> Task requirements: Using the entries that follow, report how many lines contain the word "agent". Only the number is wanted.

Material supplied Start Marker

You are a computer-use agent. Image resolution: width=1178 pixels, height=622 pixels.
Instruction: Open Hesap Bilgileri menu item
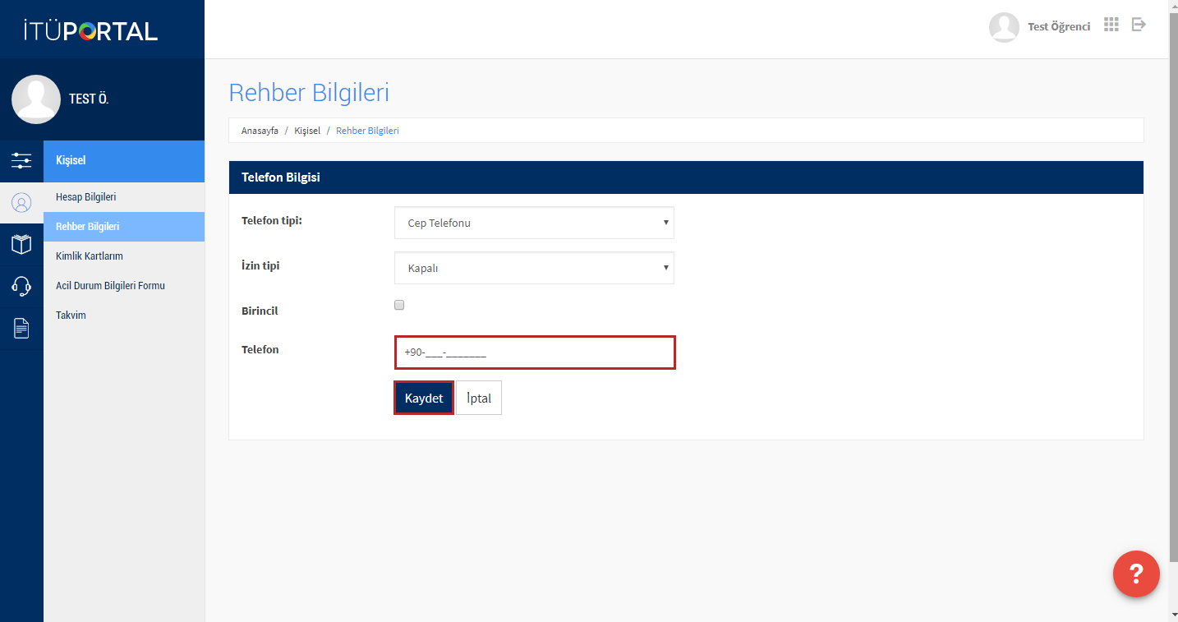click(86, 197)
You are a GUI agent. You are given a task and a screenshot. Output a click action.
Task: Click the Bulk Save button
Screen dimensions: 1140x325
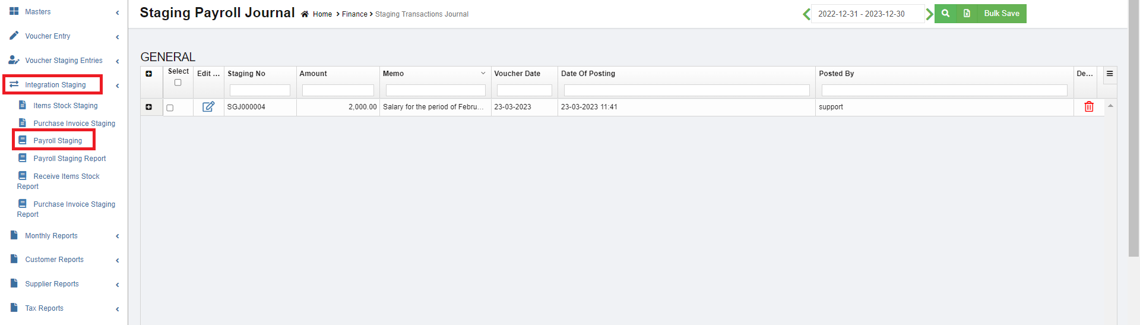point(1001,14)
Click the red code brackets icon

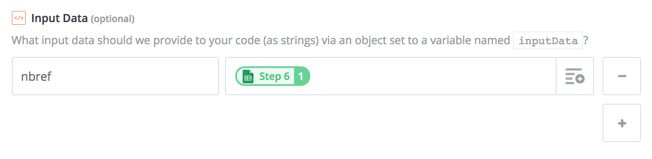click(x=19, y=18)
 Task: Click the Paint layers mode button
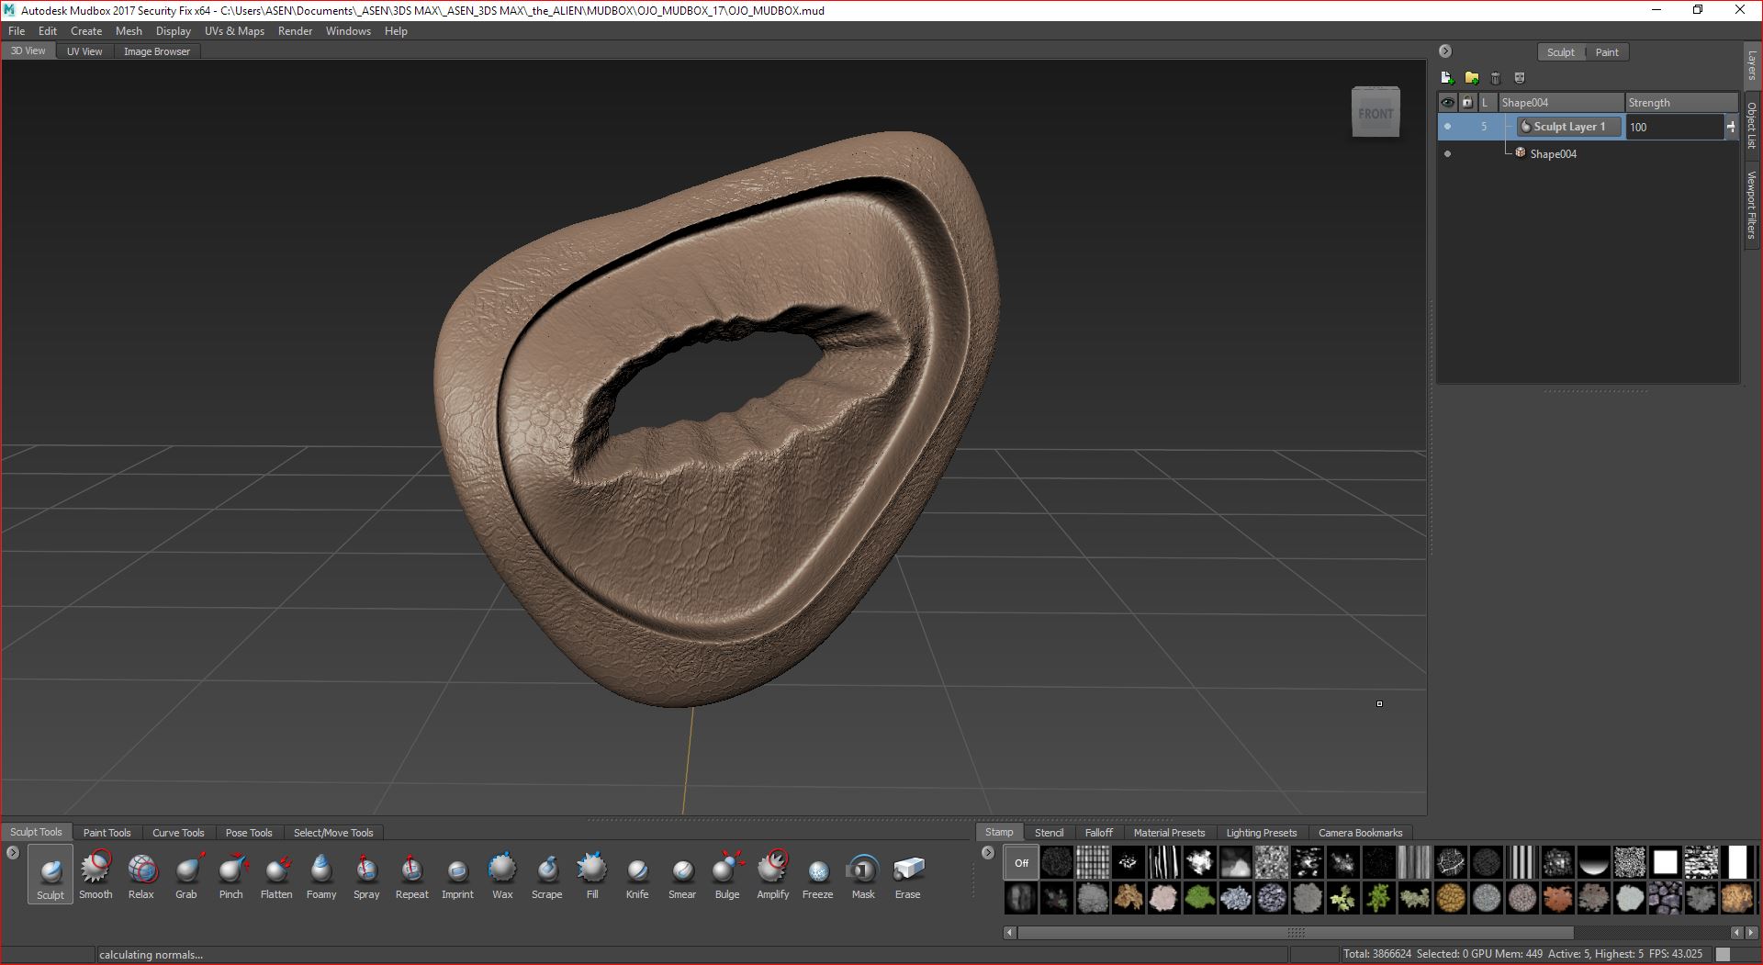(1606, 52)
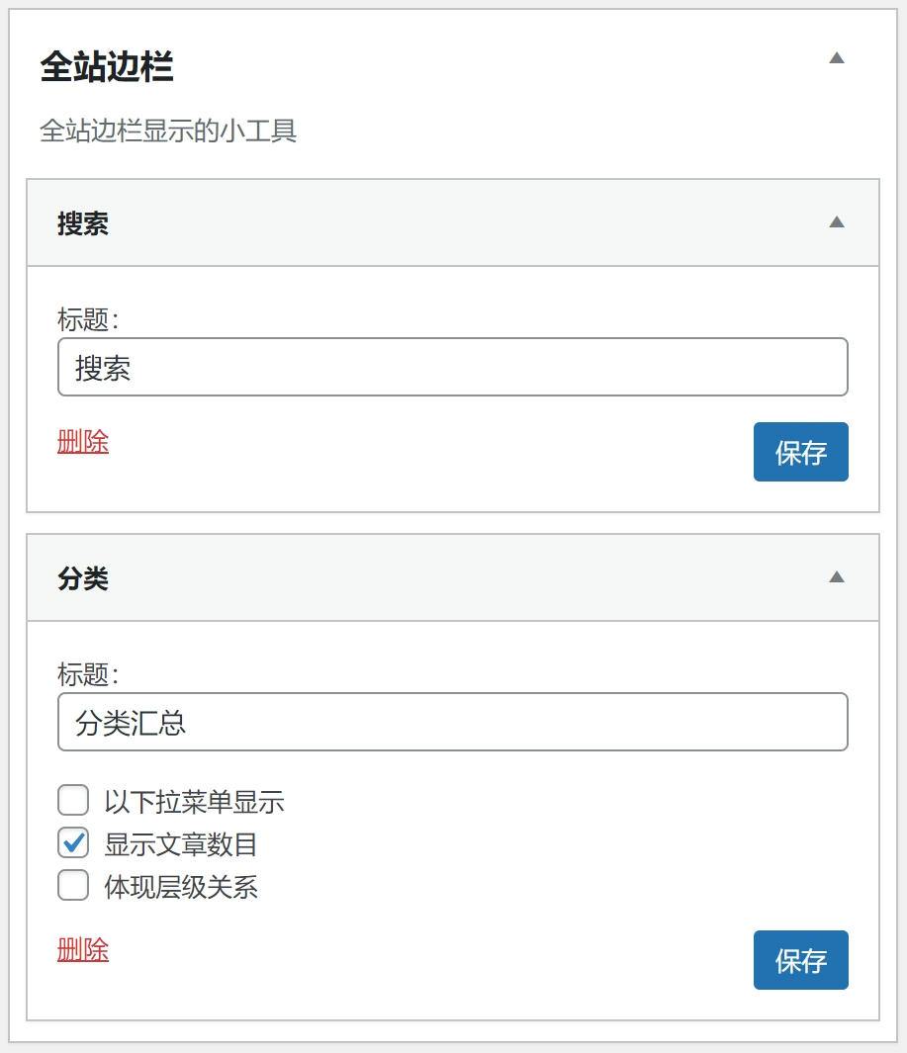Image resolution: width=907 pixels, height=1053 pixels.
Task: Click the 搜索 widget header title
Action: coord(83,223)
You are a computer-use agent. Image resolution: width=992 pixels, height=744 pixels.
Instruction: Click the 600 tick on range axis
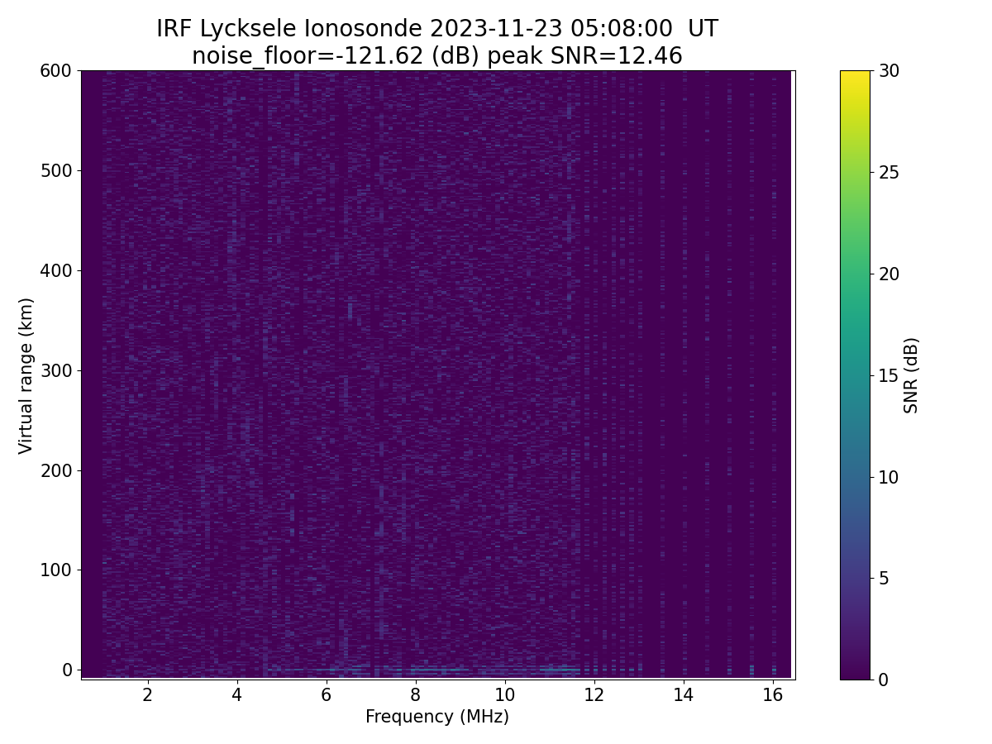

Material supplied End Marker

> Solution for this problem: 3